== Segment start ==
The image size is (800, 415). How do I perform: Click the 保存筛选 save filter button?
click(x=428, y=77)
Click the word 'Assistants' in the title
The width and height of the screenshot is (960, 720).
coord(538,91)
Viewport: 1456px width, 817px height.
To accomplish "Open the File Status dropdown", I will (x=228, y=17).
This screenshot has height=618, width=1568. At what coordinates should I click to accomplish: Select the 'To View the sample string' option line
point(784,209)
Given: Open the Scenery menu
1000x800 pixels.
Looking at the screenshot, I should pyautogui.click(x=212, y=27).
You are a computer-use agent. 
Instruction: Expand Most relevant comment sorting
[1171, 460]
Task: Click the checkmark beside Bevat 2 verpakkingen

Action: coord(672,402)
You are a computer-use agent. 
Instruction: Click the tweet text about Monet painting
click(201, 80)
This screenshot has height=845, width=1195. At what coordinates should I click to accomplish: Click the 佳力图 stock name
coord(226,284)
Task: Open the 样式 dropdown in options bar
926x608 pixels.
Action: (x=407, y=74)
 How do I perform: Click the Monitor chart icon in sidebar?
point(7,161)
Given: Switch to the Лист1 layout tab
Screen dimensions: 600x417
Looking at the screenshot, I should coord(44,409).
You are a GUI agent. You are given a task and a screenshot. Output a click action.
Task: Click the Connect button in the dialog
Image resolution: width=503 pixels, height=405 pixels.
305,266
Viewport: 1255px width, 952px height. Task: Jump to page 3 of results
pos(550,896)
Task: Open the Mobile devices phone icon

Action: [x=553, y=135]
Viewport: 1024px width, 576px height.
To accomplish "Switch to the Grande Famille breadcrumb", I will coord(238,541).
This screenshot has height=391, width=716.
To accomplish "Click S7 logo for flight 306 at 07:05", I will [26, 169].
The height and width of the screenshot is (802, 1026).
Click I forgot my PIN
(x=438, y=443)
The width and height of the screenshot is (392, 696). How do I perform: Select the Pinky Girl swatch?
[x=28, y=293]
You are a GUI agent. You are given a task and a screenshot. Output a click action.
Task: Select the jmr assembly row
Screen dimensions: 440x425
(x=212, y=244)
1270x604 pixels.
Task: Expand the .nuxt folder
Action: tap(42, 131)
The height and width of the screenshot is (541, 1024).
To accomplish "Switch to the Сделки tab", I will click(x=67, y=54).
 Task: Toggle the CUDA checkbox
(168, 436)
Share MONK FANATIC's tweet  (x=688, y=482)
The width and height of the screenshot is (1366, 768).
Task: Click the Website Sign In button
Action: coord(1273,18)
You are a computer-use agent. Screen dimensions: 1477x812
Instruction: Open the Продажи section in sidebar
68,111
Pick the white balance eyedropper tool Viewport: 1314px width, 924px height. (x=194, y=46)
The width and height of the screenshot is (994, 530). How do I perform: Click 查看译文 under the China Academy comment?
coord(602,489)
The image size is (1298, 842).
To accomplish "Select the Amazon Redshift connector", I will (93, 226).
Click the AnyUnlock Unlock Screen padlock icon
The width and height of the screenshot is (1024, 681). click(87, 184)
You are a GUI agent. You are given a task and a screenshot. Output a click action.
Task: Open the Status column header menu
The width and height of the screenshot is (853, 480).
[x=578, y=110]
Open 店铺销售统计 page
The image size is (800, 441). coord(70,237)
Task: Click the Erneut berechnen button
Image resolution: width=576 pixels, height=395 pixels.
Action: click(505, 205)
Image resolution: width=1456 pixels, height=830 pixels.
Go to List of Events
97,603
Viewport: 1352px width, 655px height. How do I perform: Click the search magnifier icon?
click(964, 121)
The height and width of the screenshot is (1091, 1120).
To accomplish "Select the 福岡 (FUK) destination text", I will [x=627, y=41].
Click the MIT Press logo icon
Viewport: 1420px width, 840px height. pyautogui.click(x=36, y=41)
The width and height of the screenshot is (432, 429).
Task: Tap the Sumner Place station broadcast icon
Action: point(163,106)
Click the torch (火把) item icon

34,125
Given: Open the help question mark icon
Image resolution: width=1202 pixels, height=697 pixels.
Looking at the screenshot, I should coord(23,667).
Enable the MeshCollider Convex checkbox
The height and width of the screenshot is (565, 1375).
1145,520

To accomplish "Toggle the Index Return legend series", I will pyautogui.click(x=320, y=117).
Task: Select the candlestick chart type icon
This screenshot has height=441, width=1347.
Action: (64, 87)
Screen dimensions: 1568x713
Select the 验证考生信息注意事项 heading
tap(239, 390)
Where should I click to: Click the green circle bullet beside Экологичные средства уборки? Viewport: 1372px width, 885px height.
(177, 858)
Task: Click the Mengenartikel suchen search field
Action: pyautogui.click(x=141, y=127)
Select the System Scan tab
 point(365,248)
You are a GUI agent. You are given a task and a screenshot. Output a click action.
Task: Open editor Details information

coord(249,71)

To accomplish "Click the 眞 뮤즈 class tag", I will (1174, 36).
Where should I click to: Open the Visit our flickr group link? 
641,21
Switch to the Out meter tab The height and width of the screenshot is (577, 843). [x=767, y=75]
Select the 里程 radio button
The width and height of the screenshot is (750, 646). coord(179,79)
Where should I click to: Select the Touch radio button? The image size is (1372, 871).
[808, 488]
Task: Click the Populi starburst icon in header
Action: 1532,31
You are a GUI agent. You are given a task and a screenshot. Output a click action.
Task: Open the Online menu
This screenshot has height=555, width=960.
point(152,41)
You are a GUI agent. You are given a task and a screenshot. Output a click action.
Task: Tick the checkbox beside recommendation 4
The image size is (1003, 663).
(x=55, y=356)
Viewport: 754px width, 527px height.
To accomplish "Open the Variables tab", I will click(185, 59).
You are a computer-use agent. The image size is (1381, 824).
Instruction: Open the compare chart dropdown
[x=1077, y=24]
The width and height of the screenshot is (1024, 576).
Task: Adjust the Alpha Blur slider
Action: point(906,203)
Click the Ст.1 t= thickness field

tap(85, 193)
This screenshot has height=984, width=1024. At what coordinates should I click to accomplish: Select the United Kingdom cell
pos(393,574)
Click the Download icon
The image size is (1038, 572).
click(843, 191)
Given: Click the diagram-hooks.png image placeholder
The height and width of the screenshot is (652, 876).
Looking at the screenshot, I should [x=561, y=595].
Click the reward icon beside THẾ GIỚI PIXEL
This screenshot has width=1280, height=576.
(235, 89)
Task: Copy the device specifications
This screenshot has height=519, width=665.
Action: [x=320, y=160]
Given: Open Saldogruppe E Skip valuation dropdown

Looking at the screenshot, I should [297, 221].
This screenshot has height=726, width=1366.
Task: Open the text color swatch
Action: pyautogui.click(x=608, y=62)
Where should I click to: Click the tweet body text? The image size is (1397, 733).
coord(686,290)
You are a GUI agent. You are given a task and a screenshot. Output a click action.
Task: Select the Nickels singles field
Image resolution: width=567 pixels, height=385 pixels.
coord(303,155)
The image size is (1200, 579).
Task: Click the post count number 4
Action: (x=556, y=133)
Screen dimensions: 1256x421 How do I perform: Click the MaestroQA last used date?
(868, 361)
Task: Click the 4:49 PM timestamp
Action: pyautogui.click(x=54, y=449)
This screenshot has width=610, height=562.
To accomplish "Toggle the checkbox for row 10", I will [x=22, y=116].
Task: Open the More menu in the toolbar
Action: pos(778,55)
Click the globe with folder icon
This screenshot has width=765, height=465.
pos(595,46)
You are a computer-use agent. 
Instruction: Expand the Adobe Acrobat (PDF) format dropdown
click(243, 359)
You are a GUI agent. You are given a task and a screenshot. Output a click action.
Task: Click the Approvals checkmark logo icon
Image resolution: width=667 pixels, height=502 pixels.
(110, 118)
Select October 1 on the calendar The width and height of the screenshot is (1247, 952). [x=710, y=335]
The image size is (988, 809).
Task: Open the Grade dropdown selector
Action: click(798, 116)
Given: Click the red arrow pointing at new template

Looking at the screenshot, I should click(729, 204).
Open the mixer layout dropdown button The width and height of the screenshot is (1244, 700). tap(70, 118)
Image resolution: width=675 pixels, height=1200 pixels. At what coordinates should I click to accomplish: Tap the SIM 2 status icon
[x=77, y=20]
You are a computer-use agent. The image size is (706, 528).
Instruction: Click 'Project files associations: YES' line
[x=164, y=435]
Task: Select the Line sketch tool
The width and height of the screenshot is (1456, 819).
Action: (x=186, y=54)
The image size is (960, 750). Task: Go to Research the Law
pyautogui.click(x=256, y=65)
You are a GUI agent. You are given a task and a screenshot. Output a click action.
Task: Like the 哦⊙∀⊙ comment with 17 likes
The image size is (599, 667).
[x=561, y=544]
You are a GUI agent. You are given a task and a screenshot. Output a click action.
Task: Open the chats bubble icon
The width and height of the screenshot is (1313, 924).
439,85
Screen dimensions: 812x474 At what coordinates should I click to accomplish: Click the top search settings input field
== Segment end ==
◆ **Requirement**: If a line contains the word "layout", it counts; please state how many such lines the records above have, and nothing more.

◆ **Result of the exercise**: 2